Un mois après l'annonce d'un premier spectacle permanent en Chine, le Cirque du Soleil a déjà été pressenti par une demi-douzaine d'autres villes chinoises. La troupe québécoise envisage même de «dupliquer» d'anciens spectacles pour répondre à cette demande effrénée, une première dans son histoire.

«Sur Broadway, quand tu as un succès, tu multiplies tes succès, a indiqué Daniel Lamarre, président et chef de la direction du Cirque, en entrevue à La Presse Affaires. Si tu fais Lion King, tu peux avoir six versions. Nous, on a eu d'énormes succès et on veut voir s'il n'y a pas une façon de faire en Chine une duplication de nos grands succès.»

Le Cirque n'avait jamais envisagé de recycler d'anciens spectacles depuis sa création en 1984. Mais la donne a changé en avril dernier lorsqu'un consortium formé du fonds d'investissement américain TPG et du géant chinois Fosun a racheté la majorité du groupe québécois, une transaction évaluée à 1,5 milliard US.

«Nous ne voulions pas le faire à l'époque [reprendre des spectacles], mais aujourd'hui, dans notre nouvelle stratégie d'affaires, c'est quelque chose qu'on veut regarder», a résumé M. Lamarre, qui accordait sa première entrevue-bilan depuis la vente du Cirque.

Fosun - qui détient 20% du Cirque contre 60% pour TPG - pourrait ouvrir toutes grandes les portes de la Chine au groupe québécois, espère Daniel Lamarre.
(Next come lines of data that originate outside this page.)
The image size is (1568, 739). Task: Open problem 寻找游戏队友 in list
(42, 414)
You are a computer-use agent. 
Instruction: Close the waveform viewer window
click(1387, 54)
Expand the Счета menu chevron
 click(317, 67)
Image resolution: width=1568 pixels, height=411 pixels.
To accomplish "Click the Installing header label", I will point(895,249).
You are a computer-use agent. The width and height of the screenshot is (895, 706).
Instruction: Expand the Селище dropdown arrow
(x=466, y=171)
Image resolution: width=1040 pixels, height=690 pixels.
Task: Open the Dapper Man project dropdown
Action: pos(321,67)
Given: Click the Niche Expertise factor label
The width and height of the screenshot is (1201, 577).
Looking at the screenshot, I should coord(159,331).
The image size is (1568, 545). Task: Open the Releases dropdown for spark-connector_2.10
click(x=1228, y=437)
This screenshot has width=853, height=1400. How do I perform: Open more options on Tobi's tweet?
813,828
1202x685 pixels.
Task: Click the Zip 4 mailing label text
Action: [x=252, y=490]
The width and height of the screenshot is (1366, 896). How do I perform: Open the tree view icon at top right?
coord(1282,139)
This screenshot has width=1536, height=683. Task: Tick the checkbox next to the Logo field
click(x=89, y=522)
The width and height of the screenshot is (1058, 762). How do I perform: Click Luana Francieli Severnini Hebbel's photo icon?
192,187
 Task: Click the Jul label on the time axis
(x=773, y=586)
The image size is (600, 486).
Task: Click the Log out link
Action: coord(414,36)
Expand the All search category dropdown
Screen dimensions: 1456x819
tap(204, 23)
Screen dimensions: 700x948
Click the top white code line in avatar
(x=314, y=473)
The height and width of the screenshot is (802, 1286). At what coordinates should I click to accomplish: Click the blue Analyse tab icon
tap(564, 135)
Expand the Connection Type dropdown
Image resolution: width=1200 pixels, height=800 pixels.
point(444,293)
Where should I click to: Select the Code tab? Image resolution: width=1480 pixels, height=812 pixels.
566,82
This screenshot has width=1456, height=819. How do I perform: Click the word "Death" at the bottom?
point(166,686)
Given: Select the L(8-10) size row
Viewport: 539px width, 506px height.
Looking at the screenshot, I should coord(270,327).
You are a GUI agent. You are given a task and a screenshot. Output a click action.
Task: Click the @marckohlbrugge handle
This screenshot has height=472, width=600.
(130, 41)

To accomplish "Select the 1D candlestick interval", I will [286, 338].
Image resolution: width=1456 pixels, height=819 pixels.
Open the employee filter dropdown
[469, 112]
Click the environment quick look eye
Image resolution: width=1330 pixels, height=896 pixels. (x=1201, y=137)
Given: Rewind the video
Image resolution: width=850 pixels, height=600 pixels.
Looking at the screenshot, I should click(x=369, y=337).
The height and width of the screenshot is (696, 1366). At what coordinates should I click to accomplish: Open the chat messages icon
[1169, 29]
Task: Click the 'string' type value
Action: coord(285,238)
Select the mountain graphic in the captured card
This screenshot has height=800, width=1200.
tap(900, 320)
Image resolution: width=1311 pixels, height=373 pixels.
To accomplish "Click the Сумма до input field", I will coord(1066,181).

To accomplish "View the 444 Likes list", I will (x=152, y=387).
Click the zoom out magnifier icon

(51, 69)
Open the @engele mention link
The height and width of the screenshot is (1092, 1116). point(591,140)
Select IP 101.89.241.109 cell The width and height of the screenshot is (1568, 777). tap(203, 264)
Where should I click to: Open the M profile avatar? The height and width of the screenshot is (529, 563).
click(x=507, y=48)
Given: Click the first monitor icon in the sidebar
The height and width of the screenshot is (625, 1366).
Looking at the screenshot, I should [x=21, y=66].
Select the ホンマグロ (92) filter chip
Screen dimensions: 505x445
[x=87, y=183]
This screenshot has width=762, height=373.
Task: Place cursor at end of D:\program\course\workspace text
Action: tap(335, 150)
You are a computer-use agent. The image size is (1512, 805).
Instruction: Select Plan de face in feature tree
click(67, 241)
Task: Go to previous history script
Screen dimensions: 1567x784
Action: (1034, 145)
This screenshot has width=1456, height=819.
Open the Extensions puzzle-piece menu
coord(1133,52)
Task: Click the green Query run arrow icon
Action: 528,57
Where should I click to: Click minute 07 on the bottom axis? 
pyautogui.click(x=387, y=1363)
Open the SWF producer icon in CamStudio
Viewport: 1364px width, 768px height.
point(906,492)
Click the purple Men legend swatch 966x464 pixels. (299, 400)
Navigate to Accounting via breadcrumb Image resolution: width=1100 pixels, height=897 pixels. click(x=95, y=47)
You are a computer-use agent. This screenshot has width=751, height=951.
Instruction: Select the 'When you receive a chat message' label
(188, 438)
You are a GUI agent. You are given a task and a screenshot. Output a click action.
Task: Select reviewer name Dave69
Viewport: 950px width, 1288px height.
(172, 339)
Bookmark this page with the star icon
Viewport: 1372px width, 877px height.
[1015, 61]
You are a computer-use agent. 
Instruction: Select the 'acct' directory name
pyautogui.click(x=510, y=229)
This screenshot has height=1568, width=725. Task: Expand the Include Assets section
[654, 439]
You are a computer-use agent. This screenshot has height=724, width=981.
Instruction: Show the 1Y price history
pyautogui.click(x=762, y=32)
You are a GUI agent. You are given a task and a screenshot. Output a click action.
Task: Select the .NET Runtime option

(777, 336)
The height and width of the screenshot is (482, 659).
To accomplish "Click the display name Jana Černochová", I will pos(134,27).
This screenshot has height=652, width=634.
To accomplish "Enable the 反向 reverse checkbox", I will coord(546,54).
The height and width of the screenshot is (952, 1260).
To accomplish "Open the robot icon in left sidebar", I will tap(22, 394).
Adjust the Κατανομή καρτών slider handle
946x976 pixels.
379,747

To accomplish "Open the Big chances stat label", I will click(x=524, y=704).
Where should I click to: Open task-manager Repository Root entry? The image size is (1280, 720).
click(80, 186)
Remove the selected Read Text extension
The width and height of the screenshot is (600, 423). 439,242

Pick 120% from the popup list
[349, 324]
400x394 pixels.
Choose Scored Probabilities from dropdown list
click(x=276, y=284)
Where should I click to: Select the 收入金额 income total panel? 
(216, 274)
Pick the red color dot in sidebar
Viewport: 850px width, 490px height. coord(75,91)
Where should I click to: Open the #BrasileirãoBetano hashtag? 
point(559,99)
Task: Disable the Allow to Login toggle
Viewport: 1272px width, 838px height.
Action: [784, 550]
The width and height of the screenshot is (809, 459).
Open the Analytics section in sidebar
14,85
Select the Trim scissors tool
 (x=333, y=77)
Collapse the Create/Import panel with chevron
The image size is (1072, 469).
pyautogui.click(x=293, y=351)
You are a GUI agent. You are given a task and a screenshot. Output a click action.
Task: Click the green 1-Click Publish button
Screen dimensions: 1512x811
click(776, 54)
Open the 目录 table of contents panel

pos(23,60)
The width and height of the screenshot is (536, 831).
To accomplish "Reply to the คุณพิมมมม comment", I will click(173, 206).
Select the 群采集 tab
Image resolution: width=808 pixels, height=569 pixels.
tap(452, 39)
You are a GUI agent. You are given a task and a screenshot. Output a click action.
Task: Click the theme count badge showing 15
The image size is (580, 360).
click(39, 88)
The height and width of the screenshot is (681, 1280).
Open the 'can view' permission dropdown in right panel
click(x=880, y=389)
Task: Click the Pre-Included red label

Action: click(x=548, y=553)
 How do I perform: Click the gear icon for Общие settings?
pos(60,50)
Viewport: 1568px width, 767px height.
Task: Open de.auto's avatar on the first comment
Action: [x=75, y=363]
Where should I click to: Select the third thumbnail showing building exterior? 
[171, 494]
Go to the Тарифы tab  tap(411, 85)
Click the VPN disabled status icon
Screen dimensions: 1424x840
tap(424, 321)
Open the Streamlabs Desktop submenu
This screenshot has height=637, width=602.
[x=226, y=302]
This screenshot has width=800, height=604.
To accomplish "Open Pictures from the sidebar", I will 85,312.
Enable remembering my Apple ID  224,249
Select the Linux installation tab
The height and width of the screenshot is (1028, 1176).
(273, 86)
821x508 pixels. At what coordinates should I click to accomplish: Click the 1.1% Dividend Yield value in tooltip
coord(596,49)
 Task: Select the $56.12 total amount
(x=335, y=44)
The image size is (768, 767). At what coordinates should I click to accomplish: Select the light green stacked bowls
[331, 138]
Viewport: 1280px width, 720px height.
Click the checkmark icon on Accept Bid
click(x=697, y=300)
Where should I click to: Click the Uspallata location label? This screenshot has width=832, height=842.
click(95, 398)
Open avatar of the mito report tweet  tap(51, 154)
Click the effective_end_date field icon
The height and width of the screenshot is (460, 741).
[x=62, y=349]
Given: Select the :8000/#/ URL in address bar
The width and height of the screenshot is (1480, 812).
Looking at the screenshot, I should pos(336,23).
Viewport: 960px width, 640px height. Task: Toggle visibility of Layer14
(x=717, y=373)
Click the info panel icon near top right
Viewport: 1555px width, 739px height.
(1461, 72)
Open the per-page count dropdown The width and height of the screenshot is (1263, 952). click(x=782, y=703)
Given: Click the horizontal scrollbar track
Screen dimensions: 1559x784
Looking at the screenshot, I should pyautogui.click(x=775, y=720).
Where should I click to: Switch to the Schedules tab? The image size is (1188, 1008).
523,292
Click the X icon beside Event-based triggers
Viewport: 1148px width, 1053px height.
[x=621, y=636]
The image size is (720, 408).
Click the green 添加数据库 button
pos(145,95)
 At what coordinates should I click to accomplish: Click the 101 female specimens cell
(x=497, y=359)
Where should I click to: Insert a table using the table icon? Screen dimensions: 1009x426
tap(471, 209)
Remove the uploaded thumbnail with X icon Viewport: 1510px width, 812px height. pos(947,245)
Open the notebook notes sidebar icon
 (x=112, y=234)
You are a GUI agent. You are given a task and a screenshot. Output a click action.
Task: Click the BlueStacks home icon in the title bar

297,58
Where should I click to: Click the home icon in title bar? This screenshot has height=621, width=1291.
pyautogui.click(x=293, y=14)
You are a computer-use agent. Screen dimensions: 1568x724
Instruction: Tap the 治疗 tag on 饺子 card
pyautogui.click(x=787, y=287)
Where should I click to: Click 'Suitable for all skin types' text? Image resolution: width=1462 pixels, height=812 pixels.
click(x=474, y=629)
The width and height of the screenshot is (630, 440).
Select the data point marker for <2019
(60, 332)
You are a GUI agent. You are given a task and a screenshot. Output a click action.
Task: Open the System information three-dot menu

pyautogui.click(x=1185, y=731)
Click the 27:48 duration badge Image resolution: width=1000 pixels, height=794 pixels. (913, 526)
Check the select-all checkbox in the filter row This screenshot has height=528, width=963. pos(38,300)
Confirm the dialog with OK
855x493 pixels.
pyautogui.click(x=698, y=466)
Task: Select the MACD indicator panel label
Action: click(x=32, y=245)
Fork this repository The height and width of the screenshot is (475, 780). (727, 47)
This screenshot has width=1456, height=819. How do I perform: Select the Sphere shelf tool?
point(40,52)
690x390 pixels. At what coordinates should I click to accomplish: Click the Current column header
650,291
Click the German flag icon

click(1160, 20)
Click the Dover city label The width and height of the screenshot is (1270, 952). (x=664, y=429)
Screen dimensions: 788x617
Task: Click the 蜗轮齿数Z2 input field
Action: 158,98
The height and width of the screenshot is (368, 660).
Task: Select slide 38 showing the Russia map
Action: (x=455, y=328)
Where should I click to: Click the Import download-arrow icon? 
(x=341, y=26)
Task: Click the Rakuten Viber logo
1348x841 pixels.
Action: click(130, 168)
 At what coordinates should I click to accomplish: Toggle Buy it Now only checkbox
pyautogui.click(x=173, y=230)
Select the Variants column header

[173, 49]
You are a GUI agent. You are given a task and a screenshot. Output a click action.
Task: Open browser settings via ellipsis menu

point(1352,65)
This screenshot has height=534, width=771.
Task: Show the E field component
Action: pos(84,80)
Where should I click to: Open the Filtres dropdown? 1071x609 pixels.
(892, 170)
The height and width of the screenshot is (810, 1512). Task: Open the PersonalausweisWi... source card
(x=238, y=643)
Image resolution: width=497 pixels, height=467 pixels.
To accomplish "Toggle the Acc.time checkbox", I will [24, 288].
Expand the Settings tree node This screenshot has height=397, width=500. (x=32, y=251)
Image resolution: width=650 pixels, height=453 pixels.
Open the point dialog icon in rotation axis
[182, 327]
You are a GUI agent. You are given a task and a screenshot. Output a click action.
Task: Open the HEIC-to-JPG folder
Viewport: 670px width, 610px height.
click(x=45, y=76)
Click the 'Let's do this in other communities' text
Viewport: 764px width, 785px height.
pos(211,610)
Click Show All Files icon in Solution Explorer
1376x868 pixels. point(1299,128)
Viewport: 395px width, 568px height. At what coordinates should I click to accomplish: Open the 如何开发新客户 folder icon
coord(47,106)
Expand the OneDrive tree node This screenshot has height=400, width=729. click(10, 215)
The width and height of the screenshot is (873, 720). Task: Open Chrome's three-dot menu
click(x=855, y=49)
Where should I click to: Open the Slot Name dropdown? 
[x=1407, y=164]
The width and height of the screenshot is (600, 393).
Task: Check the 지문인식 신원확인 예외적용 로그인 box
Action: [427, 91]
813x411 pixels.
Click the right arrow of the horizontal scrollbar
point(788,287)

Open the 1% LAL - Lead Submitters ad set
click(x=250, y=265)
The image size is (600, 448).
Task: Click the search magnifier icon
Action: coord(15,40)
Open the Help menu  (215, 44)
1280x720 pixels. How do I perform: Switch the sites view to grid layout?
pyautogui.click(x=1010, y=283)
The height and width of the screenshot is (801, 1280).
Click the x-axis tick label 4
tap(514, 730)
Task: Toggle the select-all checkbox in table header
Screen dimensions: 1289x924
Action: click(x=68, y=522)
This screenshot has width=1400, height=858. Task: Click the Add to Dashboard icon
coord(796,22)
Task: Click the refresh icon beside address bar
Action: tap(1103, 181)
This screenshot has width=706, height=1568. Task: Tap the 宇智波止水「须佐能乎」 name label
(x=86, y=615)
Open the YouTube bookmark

La troupe a déjà annoncé un premier spectacle permanent à Hangzhou en 2018, Toruk, inspiré du film à succès Avatar.

La «priorité numéro 1»

Après une tournée nord-américaine qui s'ébranlera à Montréal en décembre prochain, le spectacle prendra le chemin de la Chine. 

«Si on a du succès avec Avatar, ça va représenter une bonne carte de visite pour constituer une base de clientèle en Chine, avance M. Lamarre, rencontré dans son bureau au siège social du Cirque. En 2017, on fait la tournée, en 2018, on ouvre Hangzhou, et j'espère dans la même foulée faire des annonces d'autres spectacles permanents en Chine.»

L'empire du Milieu représente sans contredit la «priorité numéro 1» pour le Cirque du Soleil. Daniel Lamarre y retournera dans deux semaines pour rencontrer les représentants d'une demi-douzaine de villes intéressées à accueillir un spectacle permanent. «Je fais six villes en quatre jours. C'est une rencontre après l'autre.»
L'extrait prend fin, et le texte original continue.